Gyeonggi and Incheon rose in the order of Seongnam (0.16%), Gwacheon (0.15%), Bucheon (0.12%), Gwangmyeong (0.10%), Gunpo (0.09%), Yongin (0.09%), Suwon (0.08%), Uiwang (0.08%), and Incheon (0.07%).


The jeonse (long-term deposit lease) market is seeing an increase in renewals by existing tenants despite somewhat higher prices due to social distancing and the spring moving season. Seoul's jeonse prices rose by 0.05%, with an increased rate compared to the previous week. New towns and Gyeonggi/Incheon rose by 0.01% and 0.02%, respectively.

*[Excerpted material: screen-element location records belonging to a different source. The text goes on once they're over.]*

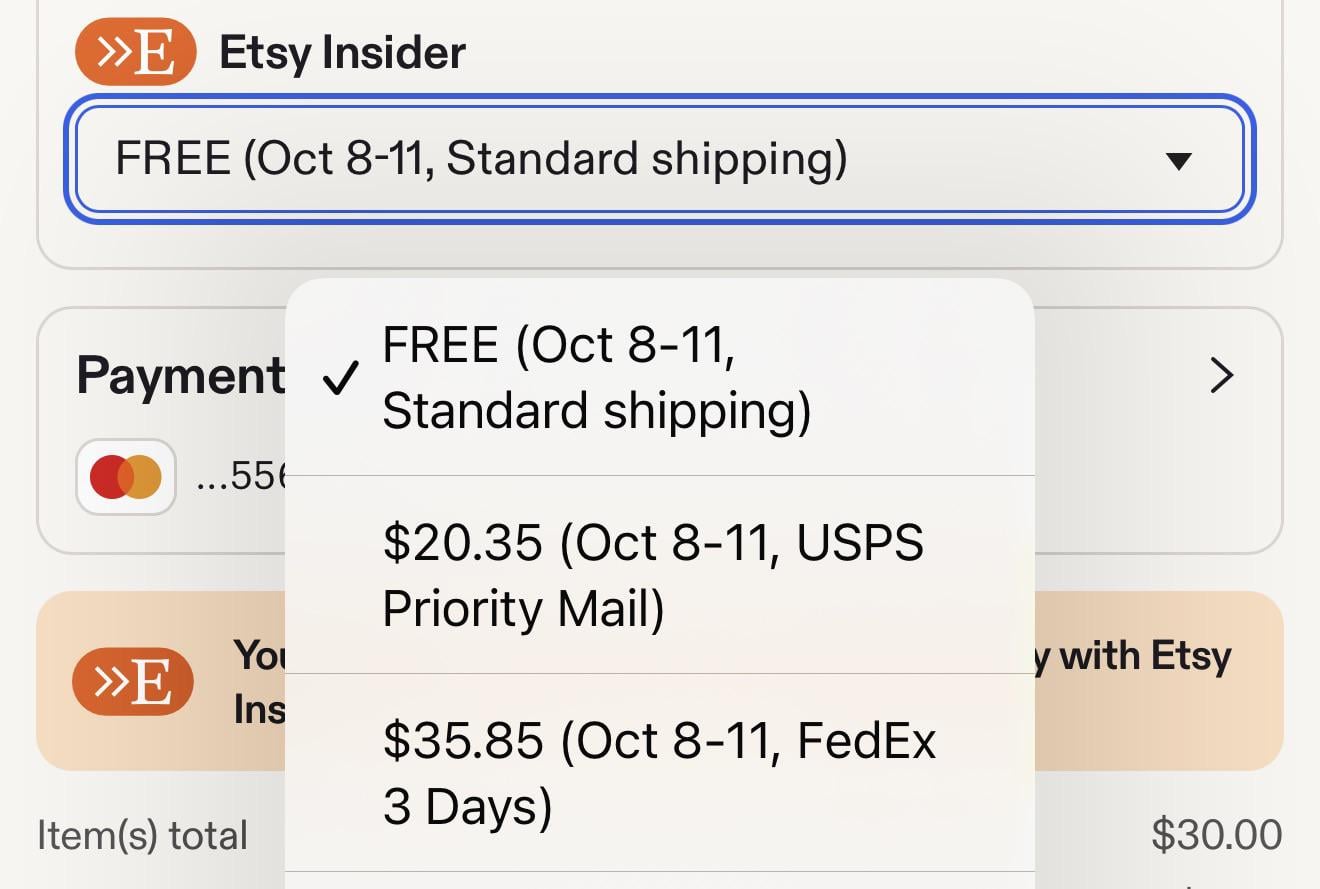This screenshot has width=1320, height=889.
Task: Expand Payment with the right chevron
Action: coord(1221,376)
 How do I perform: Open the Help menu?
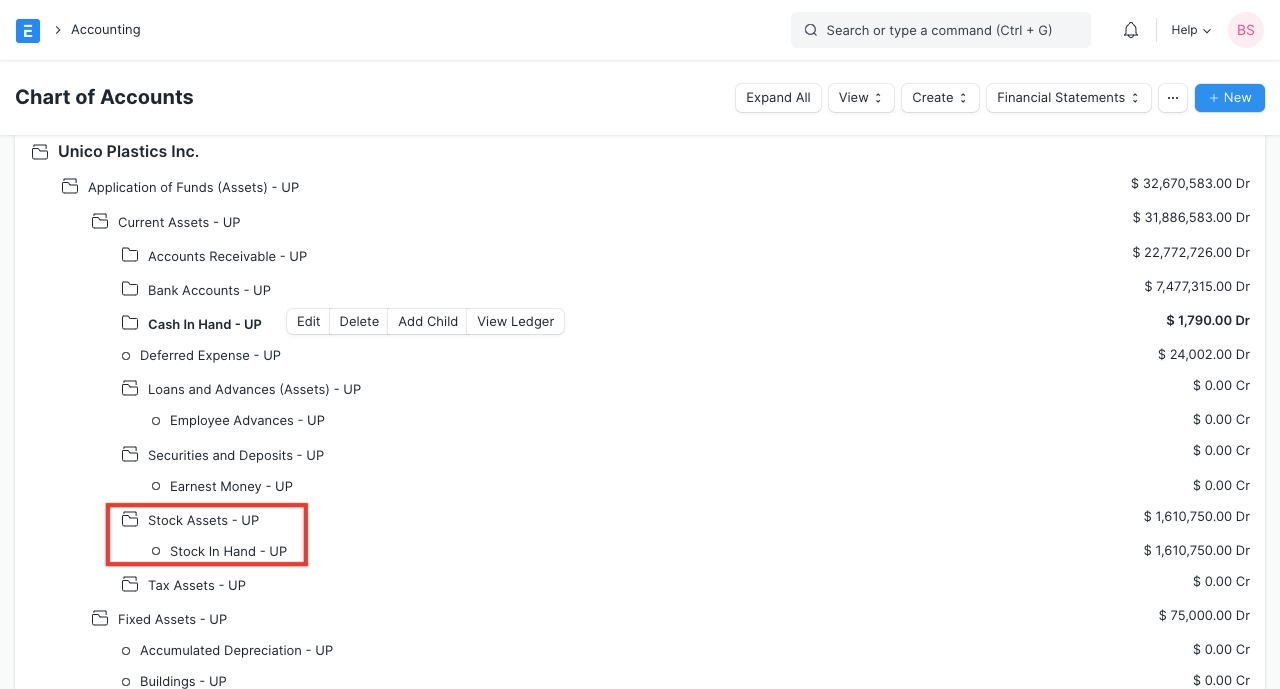click(x=1190, y=30)
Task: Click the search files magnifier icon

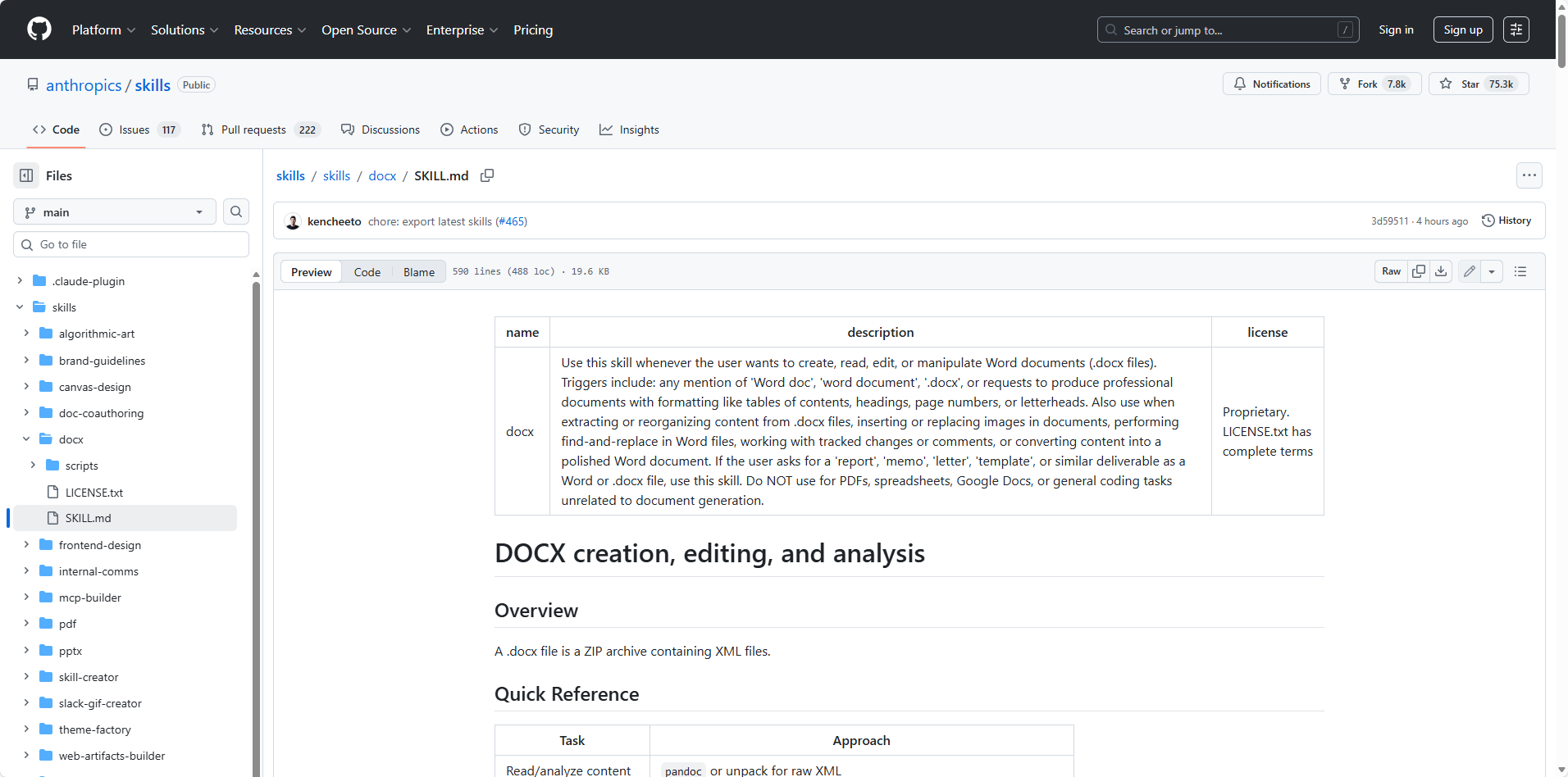Action: (236, 211)
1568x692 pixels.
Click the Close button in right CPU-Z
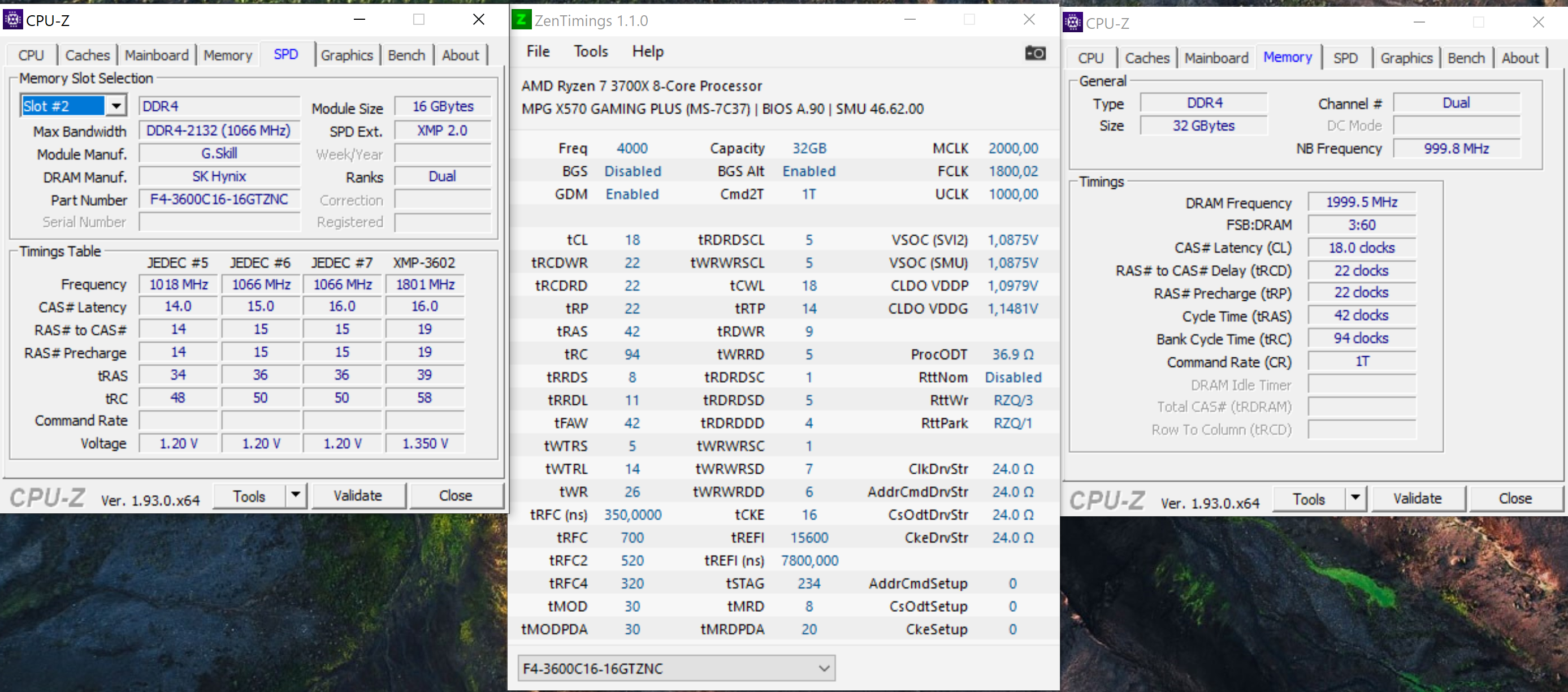click(1515, 499)
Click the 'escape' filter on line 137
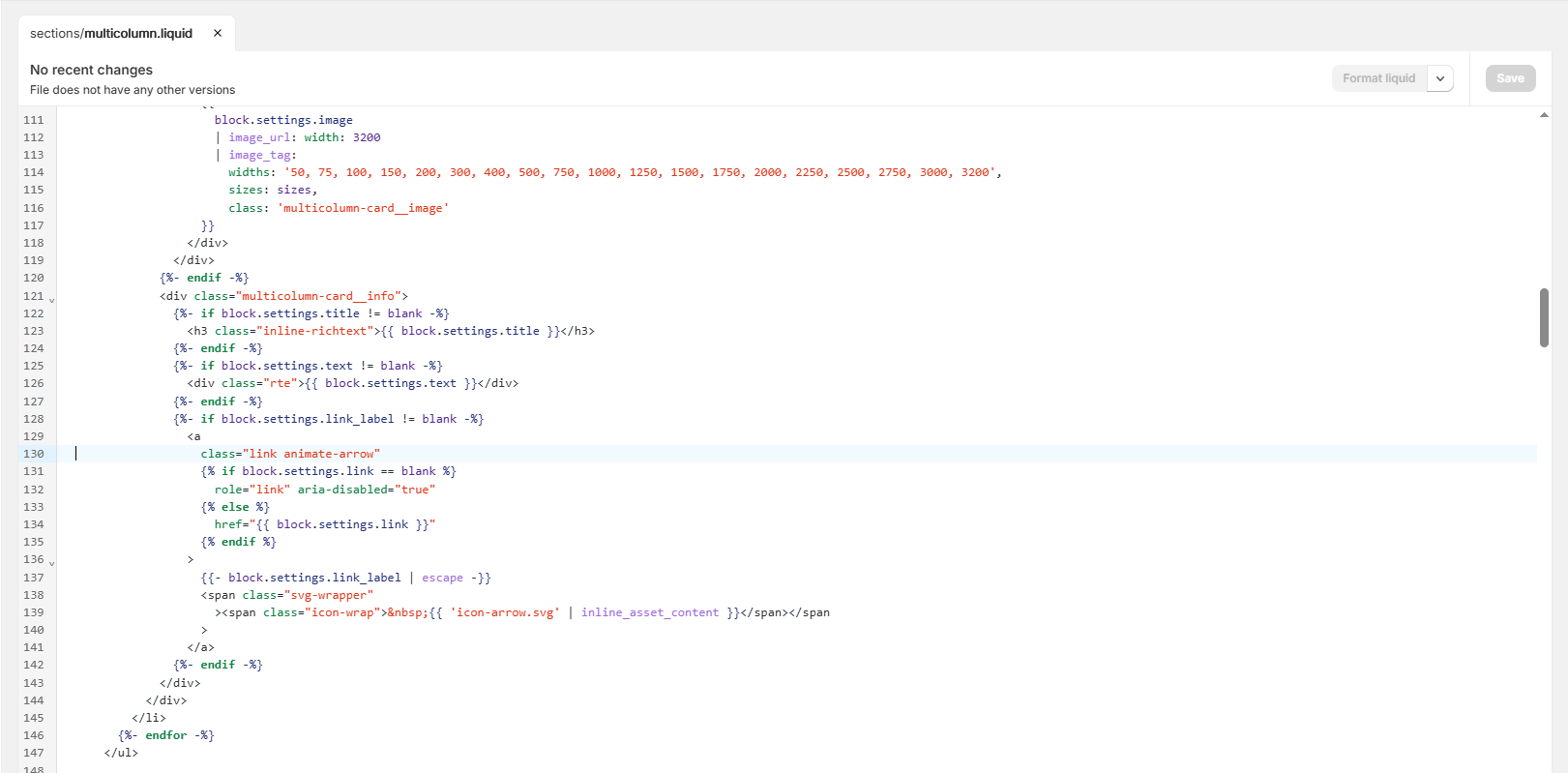The image size is (1568, 773). coord(442,578)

In Seoul's jeonse market, demand is moving mainly around renewals, and there are not many listings. The rise was in the order of Geumcheon (0.18%), Gangseo (0.16%), Gangdong (0.15%), Guro (0.10%), Seodaemun (0.10%), and Seongbuk (0.10%). In new towns, Bundang (0.04%) and Ilsan (0.01%) rose, while Wirye fell by 0.03%. Other new towns remained mostly flat. In Gyeonggi/Incheon, Incheon (0.06%), Paju (0.05%), Uiwang (0.04%), Osan (0.04%), Ansan (0.02%), Yongin (0.02%), and Gunpo (0.01%) rose.



Yoon Ji-hae, chief researcher at Real Estate 114, said, "The economic contraction that started with COVID-19 is putting pressure on the real economy, and the decline in reconstruction, which is sensitive to economic fluctuations, is serious. Purchase demand has shrunk due to loan regulations, increased holding taxes (officially assessed prices), and strengthened proof of funds. Also, with the expiration of the capital gains tax increase exemption period scheduled for the first half of the year approaching in about two months, the supply of properties from multi-homeowners may increase."


This content was produced with the assistance of AI translation services.